Edward E.r. Mccabe M.d. Ph.d


Professor Emeritus, Department of Bioengineering
Professor & Mattel Executive Endowed Chair,
Department of Pediatrics
Professor, Department of Human Genetics



  • B.A., Johns Hopkins University, 1967
  • M.D., Ph.D., University of Southern California, 1974

Awards and Recognitions

  • Elected to the Institute of Medicine in 2001
  • Elected a Fellow of the American Association for the Advancement of Science in 2003.
  • Member of the Health and Human Services Select Panel on Newborn Screening for the Maternal and Child Health Bureau (1987-2000). 
  • Chaired the Committee on Genetics of the American Academy of Pediatrics (1987-1991). 
  • In 1990, he co-founded the Section on Genetics of the American Academy of Pediatrics and served as Chair (1993-1995) of the Executive Committee. 
  • Chaired the Scientific Advisory Committee on Neural Tube Defects of the Texas Department of Health (1992-1994). 
  • Member of the Medical Genetics Residency Review Committee for the Accreditation Council for Graduate Medical Education (1993-1997). 
  • President of the American Board of Medical Genetics (1995-1996). 
  • Chaired the Basil O’Connor Award Committee for the March of Dimes and Birth Defects Foundation. 
  • Member of the National Advisory Child Health and Human Development Council of the National Institutes of Health (1995-1999). 
  • Member of the Committee on Certification, Subcertification and Recertification (COCERT) of the American Board of Medical Specialities (1996-2000). 
  • Co-Chair of the May 1999 Newborn Screening Task Force sponsored by the American Academy of Pediatrics and the Maternal and Child Health Bureau. 
  • Member of the Human Cloning Panel, Committee on Science, Engineering and Public Policy, National Academy of Sciences (2001-2002). 
  • Chair of the Secretary’s Advisory ommittee on Genetic Testing (1998-2002). 
  • President (2001-2002) of the American College of Medical Genetics and President of the Western Society for Pediatric Research (2002). 
  • Member of the American Pediatric Society Council (2002-2007)
  • Chair of the Secretary’s Advisory Committee on Genetics, Health and Society (2002-Present).

Research Interests

Our group was one of the first to develop a systematic structure to explain why genotype did not predict phenotype for human genetic diseases, and why the phenotypes of even “simple” Mendelian disorders are complex traits.

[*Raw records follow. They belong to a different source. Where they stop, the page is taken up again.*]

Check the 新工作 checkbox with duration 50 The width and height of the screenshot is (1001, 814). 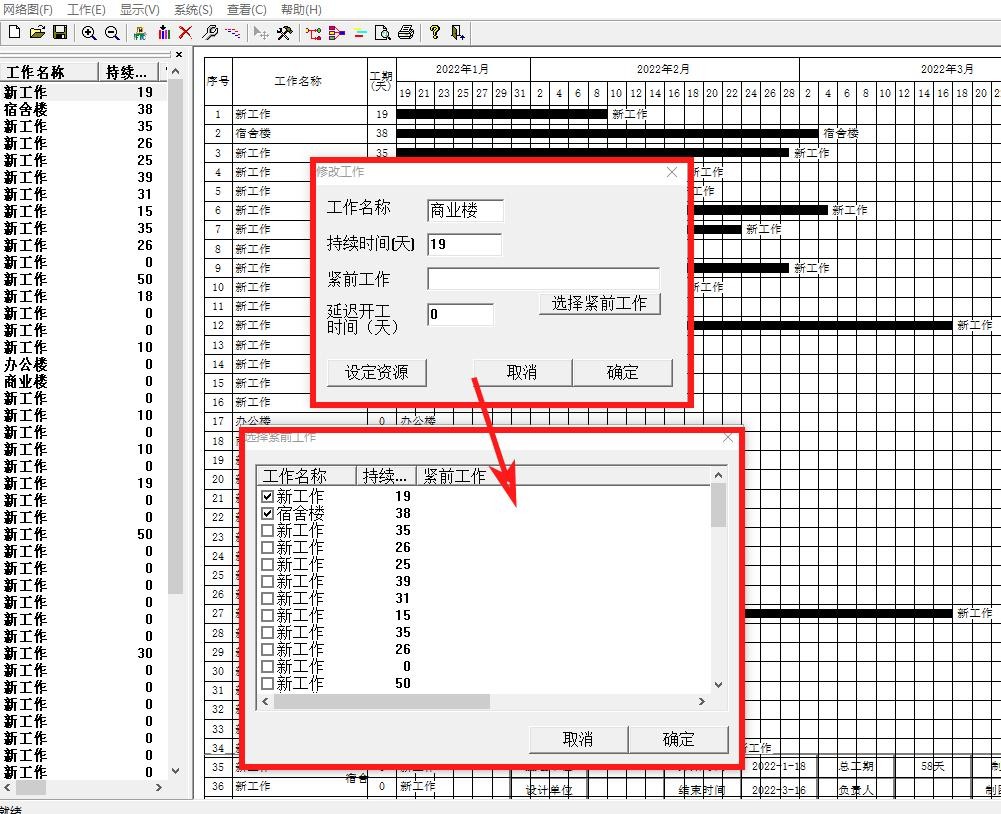267,684
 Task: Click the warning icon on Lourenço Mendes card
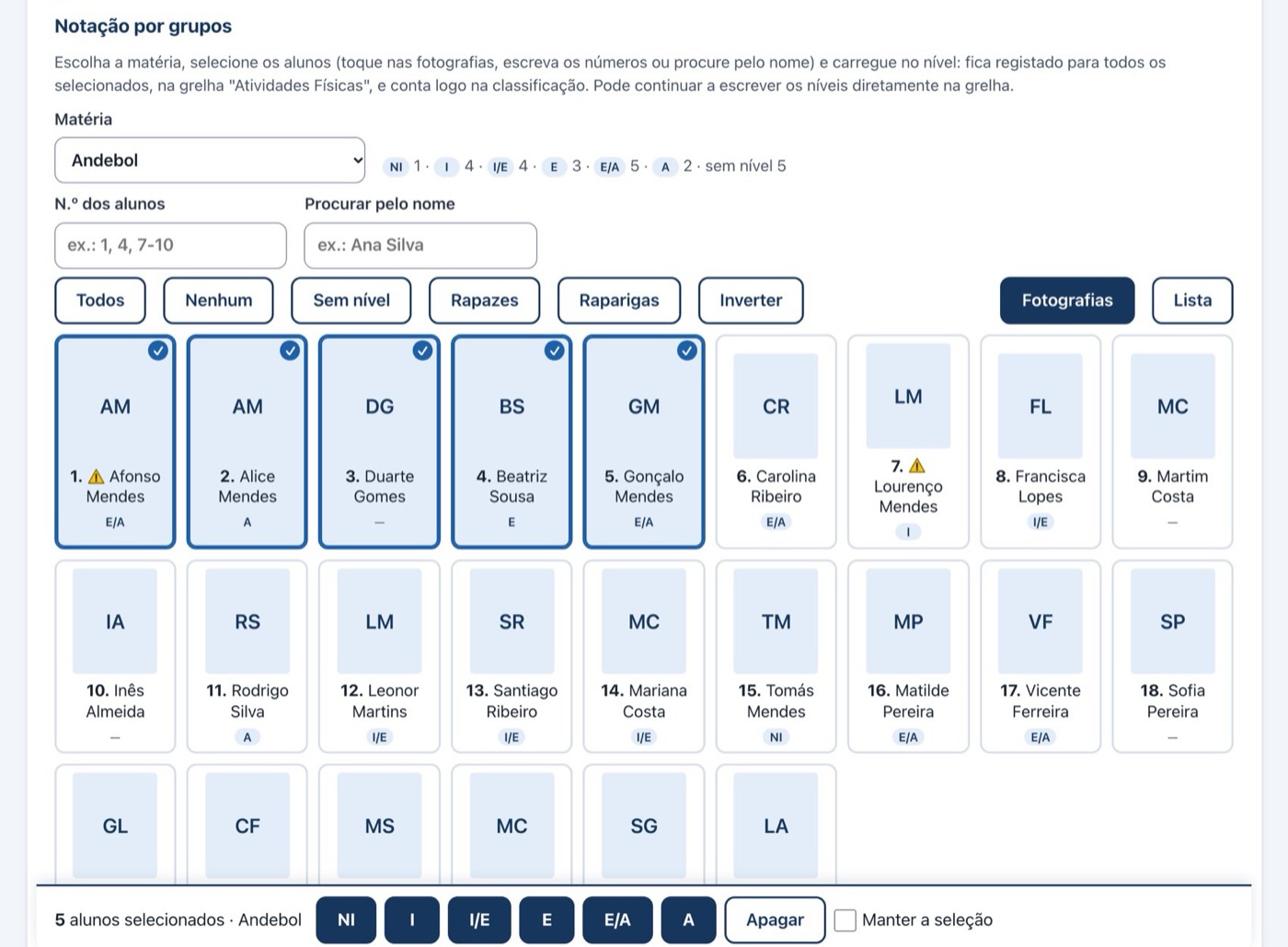[916, 466]
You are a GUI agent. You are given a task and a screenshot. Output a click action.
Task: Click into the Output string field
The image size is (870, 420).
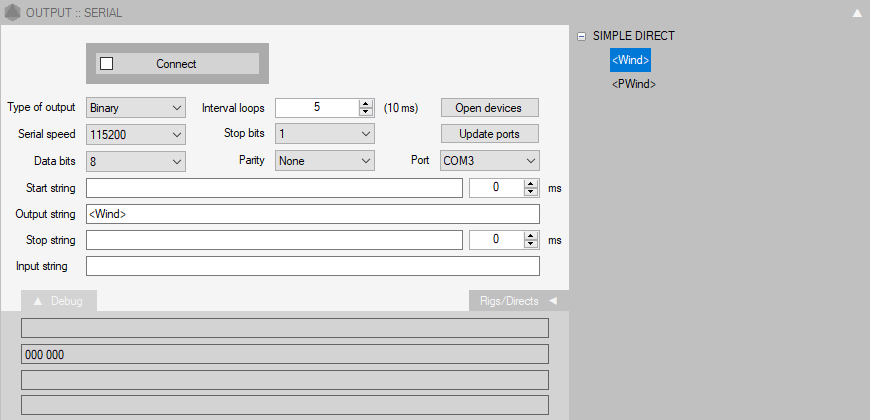[x=312, y=214]
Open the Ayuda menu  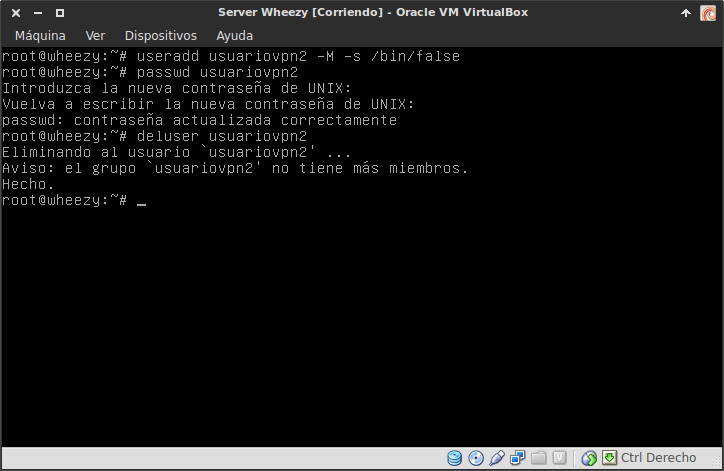[x=235, y=35]

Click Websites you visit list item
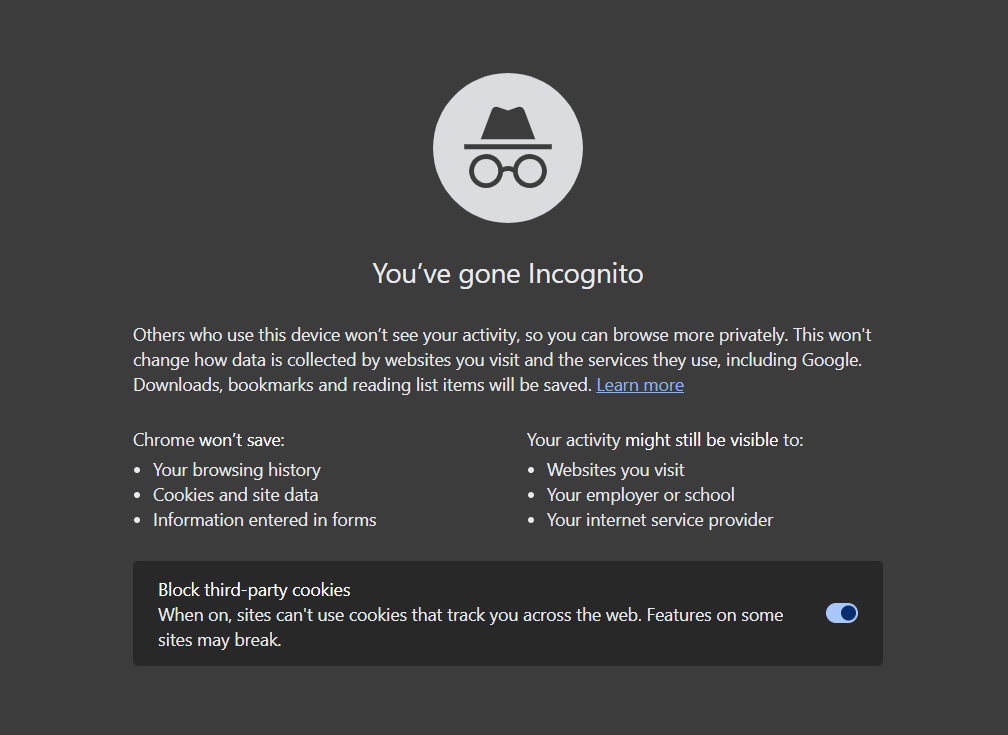click(x=615, y=470)
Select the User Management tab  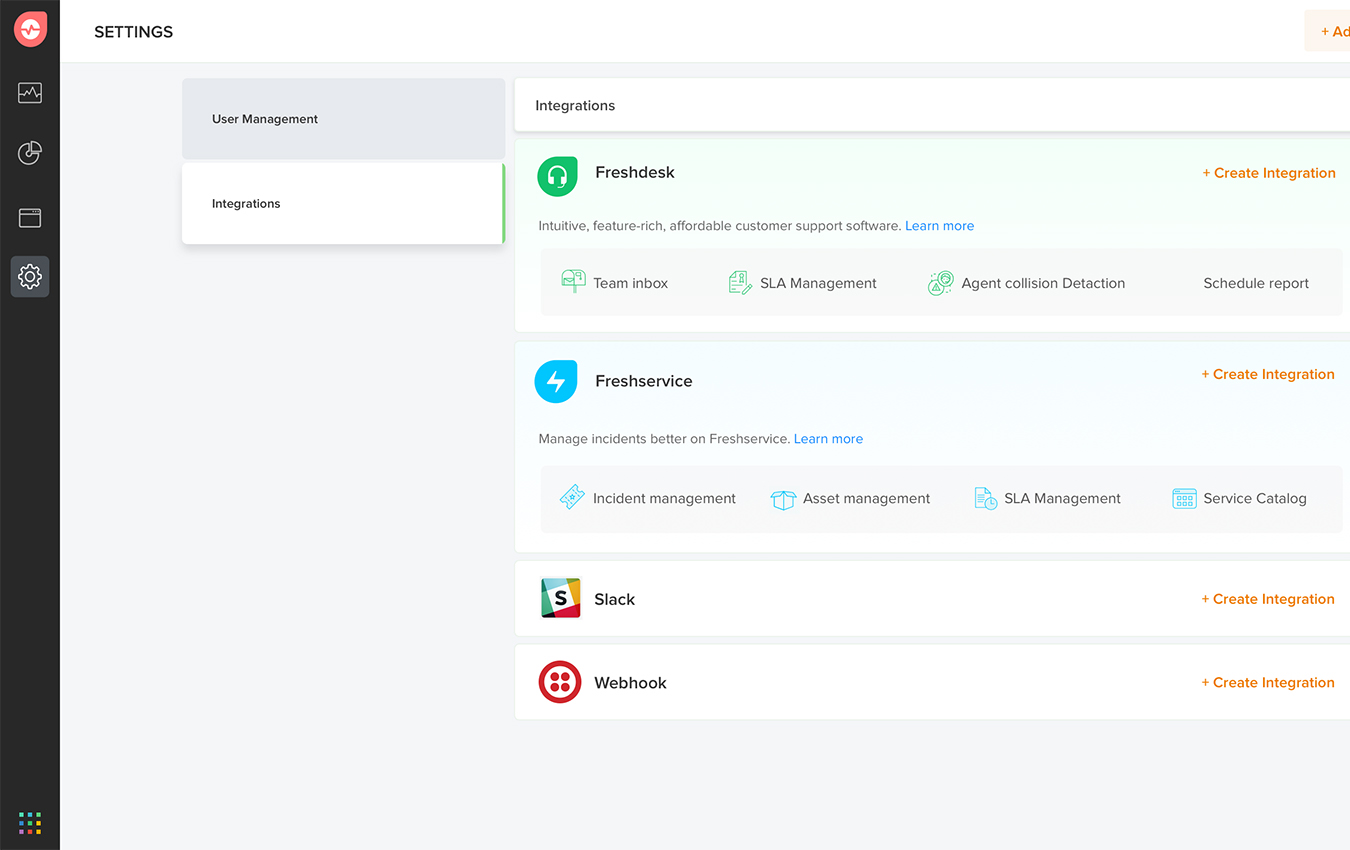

We are now using cultured cells and model organisms to explore this complexity, focusing on the following genetic diseases. Glycerol kinase deficiency (GKD) can be caused by a contiguous gene deletion syndrome (complex GKD of cGKD) involving Xp21 or point mutations affecting only the GK gene. We are developing methods and algorithms to identify small gene deletions using representational oligonucleotide microarray analysis (ROMA) for Xp21 and other genomic deletions as well as genome-wide single nucleotide polymorphism (SNP) analyses to identify modifier loci. To investigate the pathogenesis of isolated GKD we are examining gene expression microarrays using tissues from Gyk knockout (KO) mice and systems biology algorithms to reduce the high dimensionality microarray data to low dimensionality output. These results are identifying other pathways in which the GK protein is involved, including apoptosis. Investigations of the gene immediately telomeric to GK, known as DAX1or NR0B1, are being performed in zebrafish. In humans, loss of DAX1 function leads to abnormal development of the adrenal glands and death. We have demonstrated DAX1 expression in the interrenal gland (adrenal equivalent) in zebrafish. We are using methods developed in Dr. James Dunn’s laboratory (also in Bioengineering) in mice to attempt to identify adrenal stem cells in zebrafish, and we are developing micro-devices to separate these stem cells from the larger bulk of cells – essentially fluorescence activated cell sorting (FACS) on a chip. Dax1 is the earliest expressed marker in zebrafish tooth development and we are investigating its role in initiation of the primary tooth and in enamelogenesis. Our investigations in adrenal and tooth development are proposed to have eventual applications in regenerative medicine. We are collaborating on a variety of device-development projects to facilitate our research and that of others.